WORK INSTRUCTION: Once the line holding "This screenshot has width=561, height=1217." is found in the listing below, write it out and each later line exactly, up to and including the one holding "Dismiss the Receipt with round X button".

SUPPLIED DATA:
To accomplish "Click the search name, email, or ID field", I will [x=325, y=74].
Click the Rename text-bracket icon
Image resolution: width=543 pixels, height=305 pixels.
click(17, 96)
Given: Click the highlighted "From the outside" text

* * *

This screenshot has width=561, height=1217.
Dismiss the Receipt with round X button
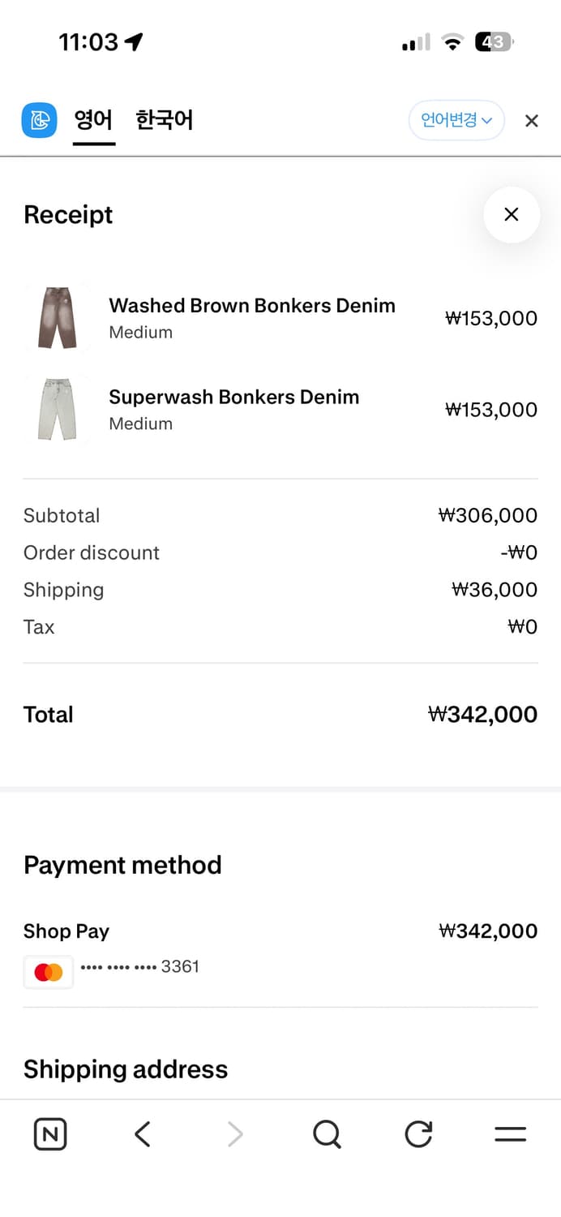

==

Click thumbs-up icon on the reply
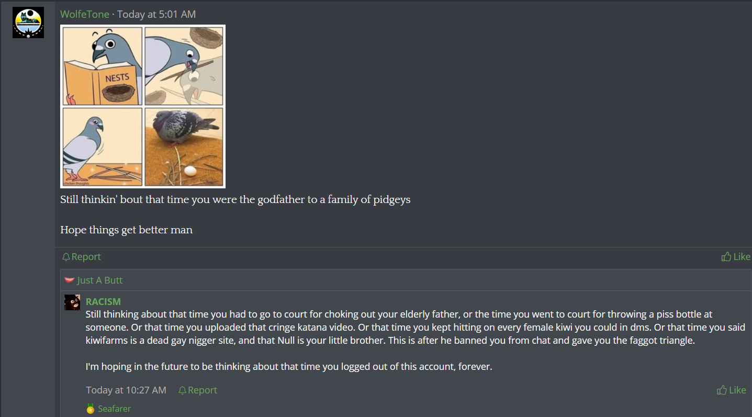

REPLY:
This screenshot has width=561, height=1217.
Dismiss the Receipt with round X button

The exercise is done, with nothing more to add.